**REQUIRED ACTIONS:**
A – In the debate passage, under which clause would the regulations or provisions be laid before Parliament, according to Lord Buckmaster?
B – Please set down word for word the part of the debate passage starting at "My noble friend Lord Rankeillour" and ending at "exemption was revoked.".

**PASSAGE:**
———

The noble Lord, Lord Wardington, in his most useful speech attacked Clause 16 (3). The point had already been brought to the attention of the President of the Board of Trade and he had determined that the matter should be considered on behalf of the Government. Perhaps I may say that I think the clause, for the reason the noble Lord himself pointed out, is a clause which must give pain to any good lawyer. It really is extraordinary to provide that an existing deed, such as a deed under which a unit trust exists, is to be deemed to contain all sorts of provisions which it does not contain and that the provisions which it does contain are to be of no effect in so far as they are inconsistent with the imaginary provisions which it does not contain. I admit that the matter really must be dealt with, and an Amendment must be put down to prevent that clause coming on the Statute Book. That brings me to the analogous point which the noble Viscount, Lord Buckmaster, made. He suggested that, after all, it was not so bad as it looked, because the regulations or provisions which were going to be inserted in the Bill would be laid before Parliament under Clause 21. I do not think that answer would be a sufficient answer to the objections to Clause 16 (3) as it stands, but I may say that the reference to that clause will probably have to be somewhat enlarged so that the clause will beyond all doubt refer, not only to rules or regulations, but also to any other provisions of that character which are made by the Board of Trade.

Then I come to the question of taxation, which was raised by my noble friend Lord Buckmaster. I doubt whether that question will be within the scope of this Bill. After all, the Bill does not purport to deal from the ground floor, so to speak, with unit trusts. It is a Prevention of Fraud (Investments) Bill, and I think it would be beyond its scope altogether to legislate on taxation—though I am sure that the suggestion of the noble Viscount will be received with pleasure by one of the Departments of State, and perhaps before very long some useful result will be founded upon his reminder! Another matter with which I intended to deal is that of the deposit: whether it should be larger than £500, or whether there should be securities. That matter was considerably discussed in another place, and it might be wiser not to introduce an Amendment there which might delay the passing of this measure into law.

My noble friend Lord Rankeillour pointed out that there was an appeal if a licence was refused, but no appeal if a licence was revoked.

LORD RANKEILLOUR

May I explain? When an order of exemption was revoked.

———

**EXTRACTED RECORDS:**

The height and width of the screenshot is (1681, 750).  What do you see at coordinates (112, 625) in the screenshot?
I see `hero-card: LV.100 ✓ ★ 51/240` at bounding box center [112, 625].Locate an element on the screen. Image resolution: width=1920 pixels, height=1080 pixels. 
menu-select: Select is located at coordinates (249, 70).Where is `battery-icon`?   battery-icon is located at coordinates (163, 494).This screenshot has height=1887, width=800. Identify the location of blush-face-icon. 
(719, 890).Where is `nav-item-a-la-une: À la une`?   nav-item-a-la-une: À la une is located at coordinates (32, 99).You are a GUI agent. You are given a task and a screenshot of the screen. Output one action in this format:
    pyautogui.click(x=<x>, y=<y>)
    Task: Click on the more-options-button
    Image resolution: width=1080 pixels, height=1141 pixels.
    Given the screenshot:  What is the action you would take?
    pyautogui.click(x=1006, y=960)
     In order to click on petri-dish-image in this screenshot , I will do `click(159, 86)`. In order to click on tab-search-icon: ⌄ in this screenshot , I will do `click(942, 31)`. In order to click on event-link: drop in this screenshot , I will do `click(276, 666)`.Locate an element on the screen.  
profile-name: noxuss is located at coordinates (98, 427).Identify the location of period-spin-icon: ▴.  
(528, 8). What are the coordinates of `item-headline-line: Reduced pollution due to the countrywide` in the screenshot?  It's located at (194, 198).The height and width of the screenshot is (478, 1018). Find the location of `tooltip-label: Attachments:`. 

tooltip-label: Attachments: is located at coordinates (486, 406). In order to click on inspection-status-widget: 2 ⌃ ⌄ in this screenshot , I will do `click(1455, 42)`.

———

**RESULTS FOR THE EXERCISE:**
A – Clause 21

B –
My noble friend Lord Rankeillour pointed out that there was an appeal if a licence was refused, but no appeal if a licence was revoked.

LORD RANKEILLOUR

May I explain? When an order of exemption was revoked.